▸ AUSZUG:
--*--

Erleben wir in Teilen der Gesellschaft aber nicht auch gerade eine antidemokratische Grundstimmung?

Das ist etwas, was mir Sorgen macht, weil solche antidemokratischen Grundstimmungen auch unter der Grasnarbe wachsen. Das sieht man manchmal gar nicht. Damals galt die Demokratie als noch eher schwierig und selbst der Reichspräsident hat erklärt, das Parlament würde nur streiten. Die Deutschen hatten Probleme, die Demokratie mit ihren Spielregeln zu verstehen. Das ist heute weniger vorhanden.

Aber dieses Verständnis schwindet etwas und die antidemokratische Grundstimmung wird größer als noch vor 20 oder 30 Jahren. Deshalb müssen wir für die Demokratie eintreten, wir müssen sie erklären und - was vielleicht noch wichtiger ist - das Land braucht eine handlungsfähige Regierung, die auch zeigen kann, dass man in der Demokratie einen Politikwechsel hinbekommt, ohne gleich das System auszuwechseln.

Mögliche Beute für einen Aggressor?

Kann es einen Aufstieg von radikalen Kräften wie es ihn 1932/33 gab, heute noch einmal geben?

Normalerweise kommt der Teufel nicht zweimal durch dieselbe Tür. Die Gefährdungen der Demokratie können heute ganz anders ausfallen. Man muss nach allen Seiten wachsam sein. Die Demokratie könnte zum Beispiel durch dauerhafte Blockaden so viel Vertrauen verspielen, dass anstatt einer Machtergreifung eine Machterosion stattfindet und unser Staat nicht mehr handlungsfähig ist. Er könnte dann Beute für einen äußeren Aggressor werden. Unsere Bundeswehr könnte einen entschlossenen Angriff alleine heute kaum abwehren. Auch so könnte eine Demokratie enden. Wenn man aus der Geschichte lernen will, darf man nicht wie gebannt nur auf ein bestimmtes Szenario gucken.

--*--

▸ BEREITGESTELLTE DATEN:
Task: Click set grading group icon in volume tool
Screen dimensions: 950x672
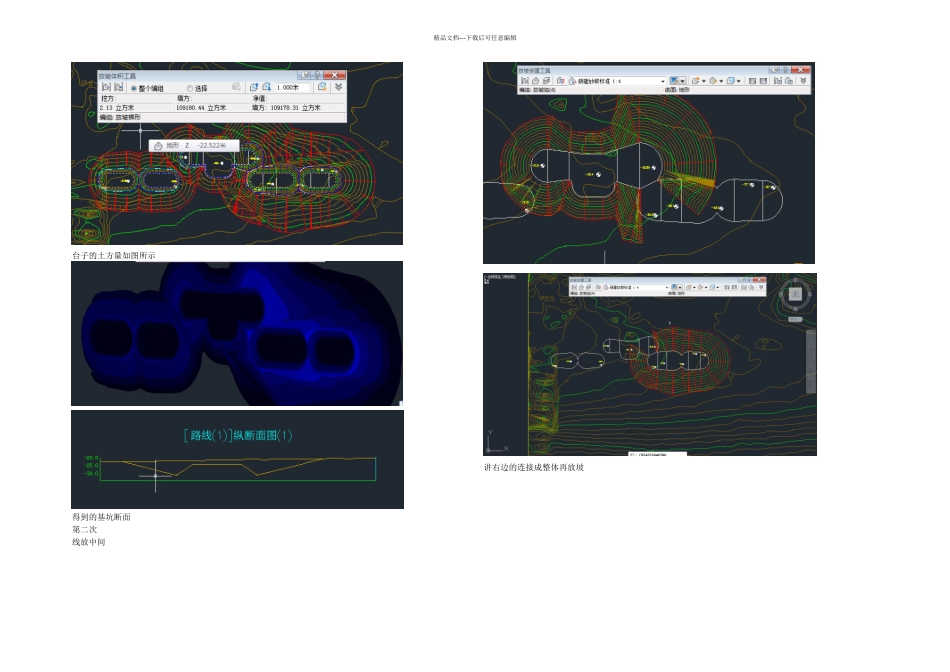Action: (106, 87)
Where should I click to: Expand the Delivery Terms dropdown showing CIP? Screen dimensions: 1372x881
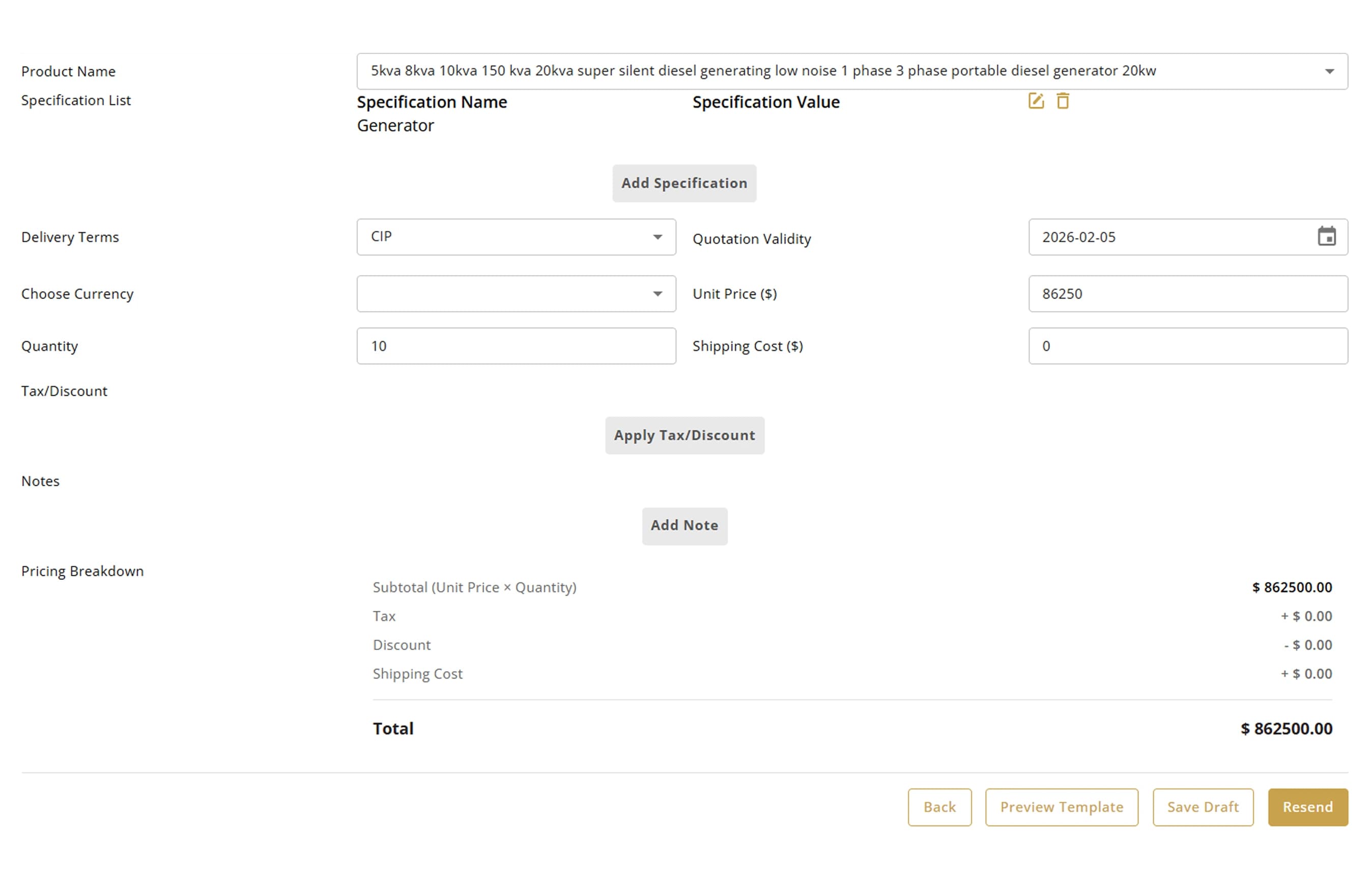(657, 237)
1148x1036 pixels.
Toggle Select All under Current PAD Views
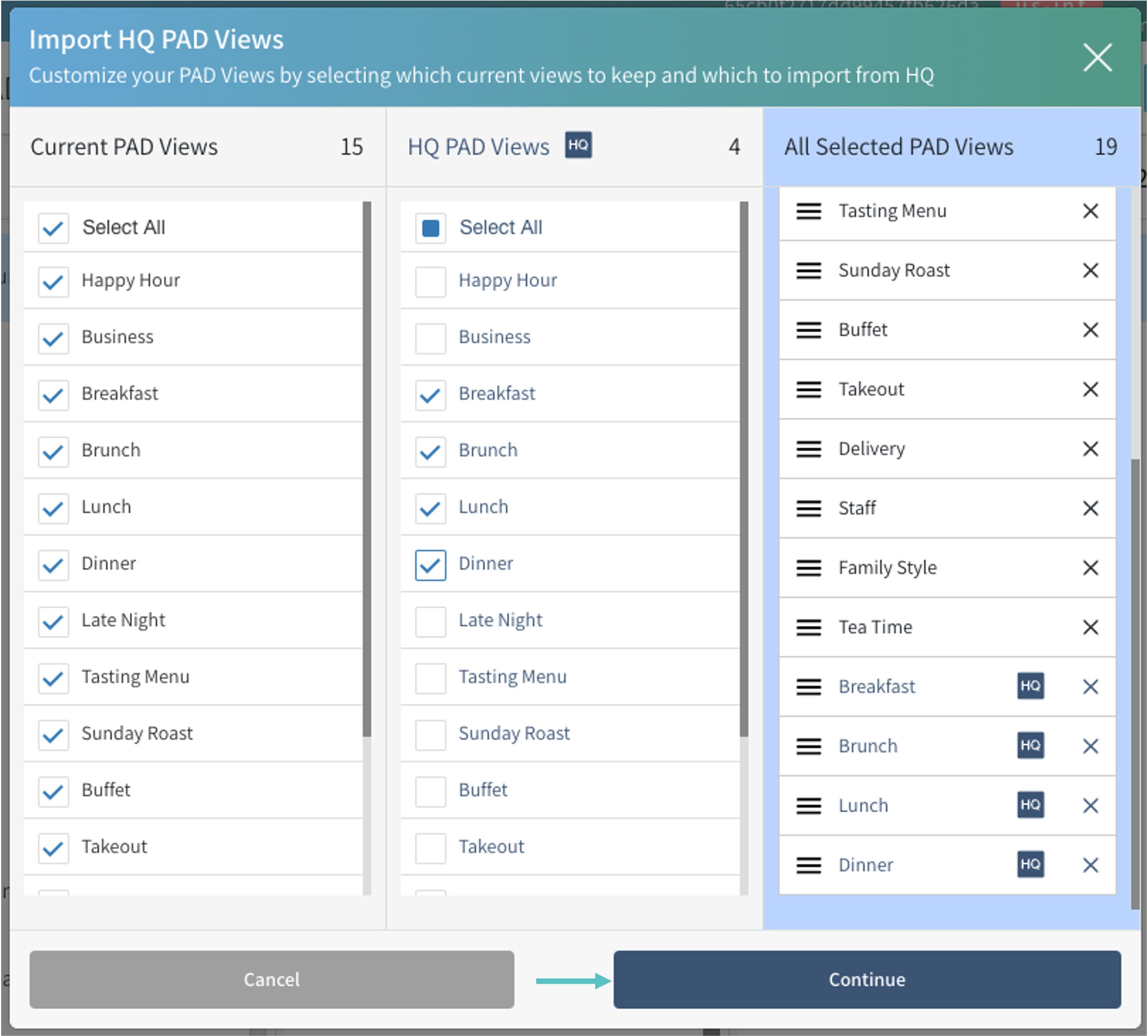tap(53, 228)
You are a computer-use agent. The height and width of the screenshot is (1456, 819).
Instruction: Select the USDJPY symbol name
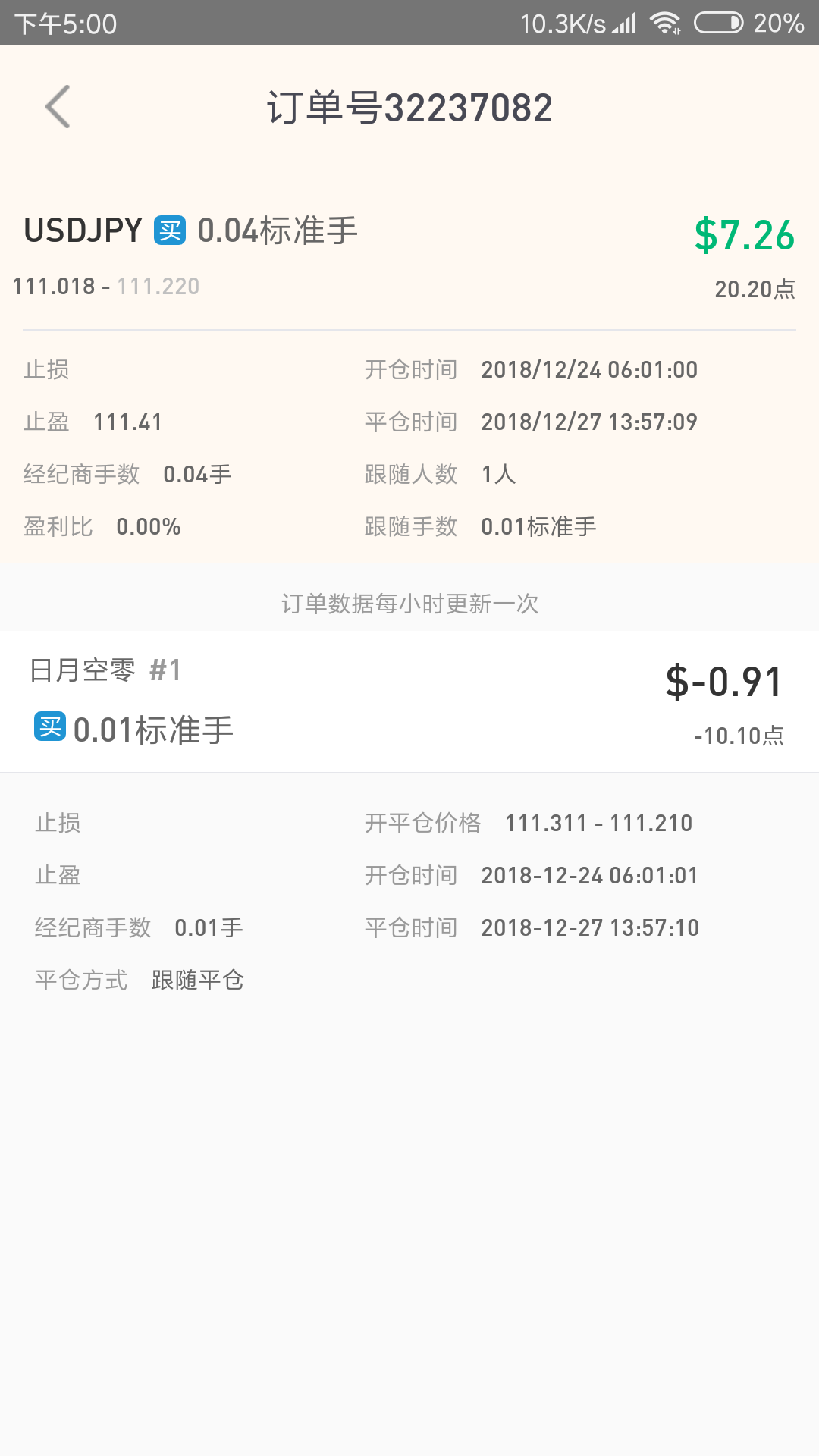(83, 231)
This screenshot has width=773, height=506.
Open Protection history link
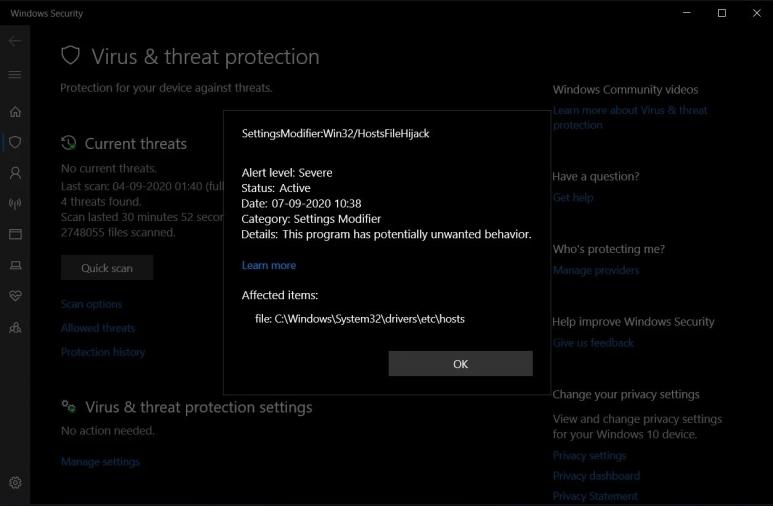(x=103, y=352)
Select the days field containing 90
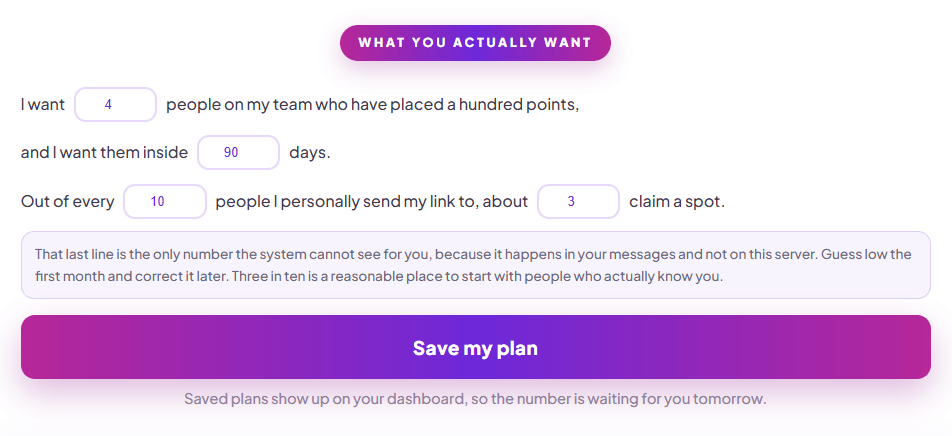 pos(238,152)

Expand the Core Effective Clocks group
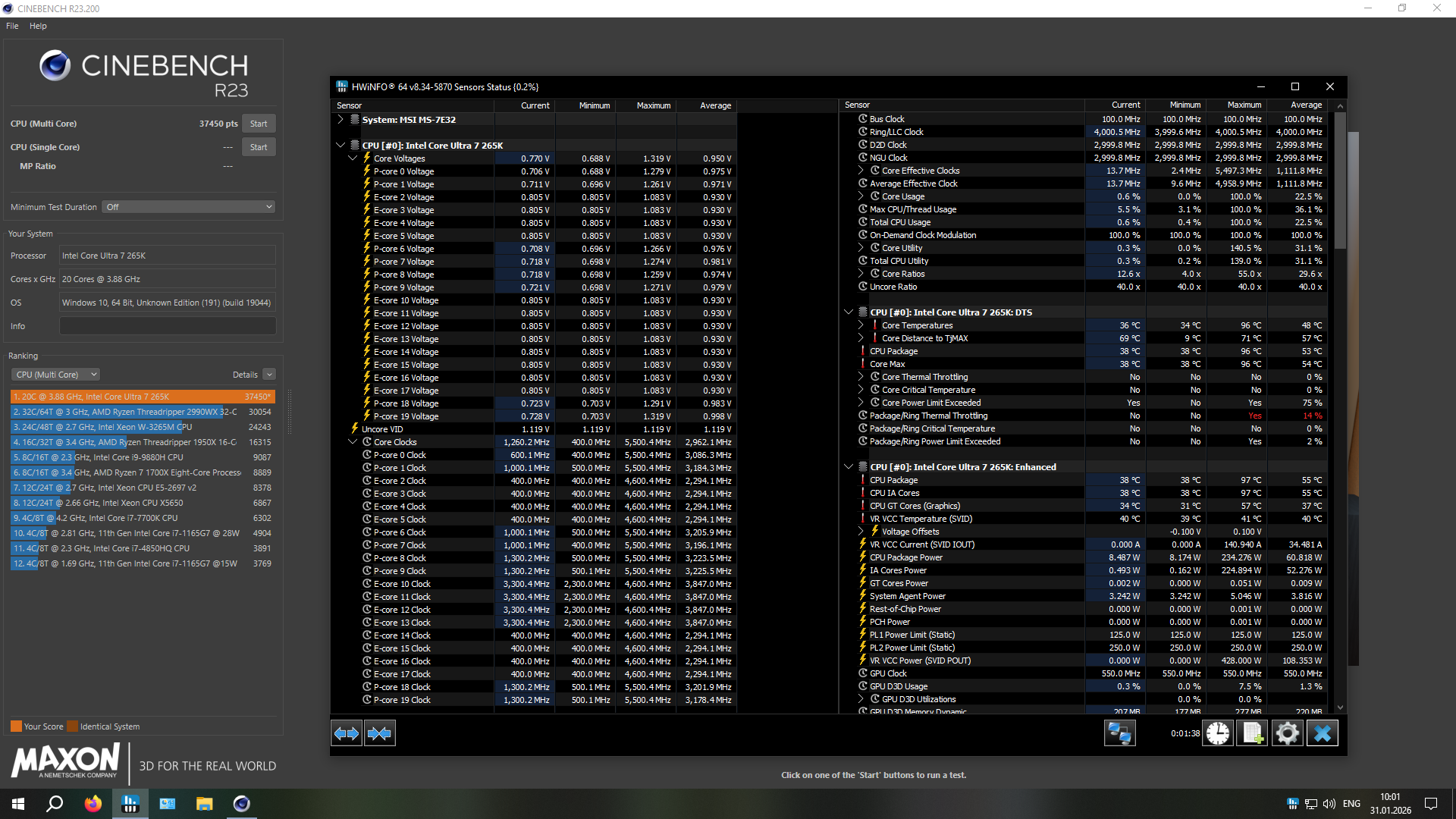861,171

--*--

▸ DIE AUFGABE:
Stimmen die folgenden drei Aussagen mit dem Text über Gefahren für die Demokratie überein? Antworte jeweils mit Ja oder Nein und zitiere wörtlich die entscheidende Stelle aus dem Text.
1. Die Bundeswehr könnte einen entschlossenen Angriff heute allein kaum abwehren.
2. Die antidemokratische Grundstimmung ist heute geringer als vor 20 oder 30 Jahren.
3. Der Reichspräsident hat damals erklärt, das Parlament würde nur streiten.

▸ ANTWORT:
1. Ja: „Unsere Bundeswehr könnte einen entschlossenen Angriff alleine heute kaum abwehren.“
2. Nein: „die antidemokratische Grundstimmung wird größer als noch vor 20 oder 30 Jahren“
3. Ja: „selbst der Reichspräsident hat erklärt, das Parlament würde nur streiten“